# How Old Is My Citizen?



## Zhu Zhu Steve (Jul 4, 2012)

My Citizen (Quartz -Seven) was made in 1961 I was told...true?

Can anyone help me out...thanks!

Steve

On the back of the watch:

Citizen

Water Resist

Base Metal VP

2100-283007KT

40101068

AZ -0209

GN 4W-S

Photos of front and back of watch:

http://crossculturalsteve.blogspot.tw/2012/07/blog-post.html


----------



## mach 0.0013137 (Jan 10, 2005)

I just did a google and according the `Brand History` page of Citizen Watch Company, they marketed their first `Analog quartz` - the "Citizen Quartz Cryston" in August 1973. They had produced `Electric` & Tuning fork watches prior to this date.

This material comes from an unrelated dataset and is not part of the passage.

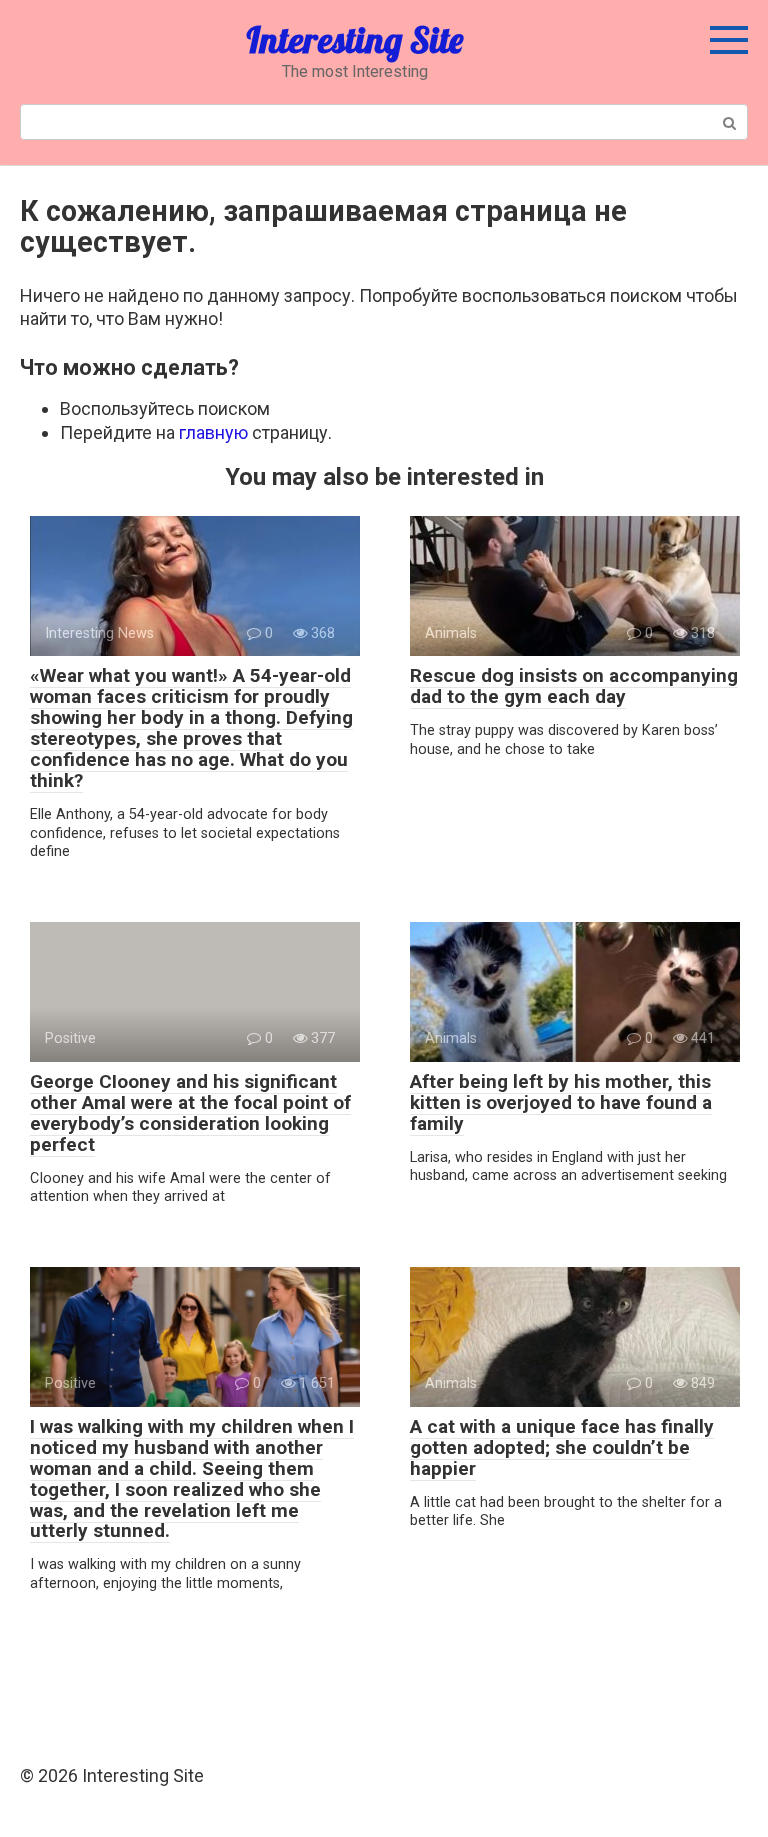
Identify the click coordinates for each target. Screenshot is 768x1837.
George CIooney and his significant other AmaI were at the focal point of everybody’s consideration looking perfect (190, 1113)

Welcome to the forum btw :rltb:


----------



## Zhu Zhu Steve (Jul 4, 2012)

...so, this is a 1973?

You have to wind this watch....


----------



## mach 0.0013137 (Jan 10, 2005)

Zhu Zhu Steve said:


> ...so, this is a 1973?
> 
> You have to wind this watch....


I`ve never heard of a quartz watch you have to wind :huh:


----------



## chris l (Aug 5, 2005)

Zhu Zhu Steve said:


> ...so, this is a 1973?
> 
> You have to wind this watch....


You shouldn't need to wind a quartz watch; the battery provides the power.

You may have a problem.


----------



## Zhu Zhu Steve (Jul 4, 2012)

My mistake....battery...ooops! :wallbash: I was thinking of my HMT Jawan

So, it is 1973? Just curious about the age.


----------



## Zhu Zhu Steve (Jul 4, 2012)

chris l said:


> Zhu Zhu Steve said:
> 
> 
> > ...so, this is a 1973?
> ...


"She was a daughter of a wealthy Florentine Pogen."


----------



## chris l (Aug 5, 2005)

Zhu Zhu Steve said:


> chris l said:
> 
> 
> > Zhu Zhu Steve said:
> ...


says Michael Kenyon ...


----------